This is why there are so many, many ways in which we’re deluded with pleasure. Whatever we do, we do for the sake of pleasure without realizing how deeply we’ve mired ourselves in suffering and stress. When we contemplate inconstancy, stress, and not-selfness, we don’t get anywhere in our contemplation because we haven’t seen through pleasure. We still think that it’s a good thing. We have to probe into the fact that there’s no real ease to physical or mental pleasure. It’s all stress. When you can see it from this angle, that’s when you’ll come to understand inconstancy.

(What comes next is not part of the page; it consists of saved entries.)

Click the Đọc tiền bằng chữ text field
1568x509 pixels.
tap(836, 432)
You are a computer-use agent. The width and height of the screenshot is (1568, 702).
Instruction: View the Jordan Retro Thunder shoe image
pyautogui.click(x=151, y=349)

Then once the mind isn’t focused on wanting pleasure all the time, its stresses and pains will lighten. It will be able to see them as something common and normal, to see that if you try to change the pains to find ease, there’s no ease to be found. In this way, you won’t be overly concerned with trying to change the pains, for you’ll see that there’s no pleasure or ease to the aggregates, that they give nothing but stress and pain. As in the Buddha’s teachings that we chant every day: “Form is stressful, feeling, perception, thought-fabrications, and consciousness are all stressful.” The problem is that we haven’t investigated into the truth of our own form, feelings, perceptions, thought-fabrications, and consciousness. Our insight isn’t yet penetrating because we haven’t looked from the angle of true knowing. And so we get deluded here and lost there in our search for pleasure, finding nothing but pain and yet mistaking it for pleasure. This shows that we still haven’t opened our ears and eyes; we still don’t know the truth. Once we do know the truth, though, the mind will be more inclined to grow still and calm than to go wandering off. The reason it goes wandering off is because it’s looking for pleasure, but once it realizes there’s no real pleasure to be found in that way, it settles down and grows still.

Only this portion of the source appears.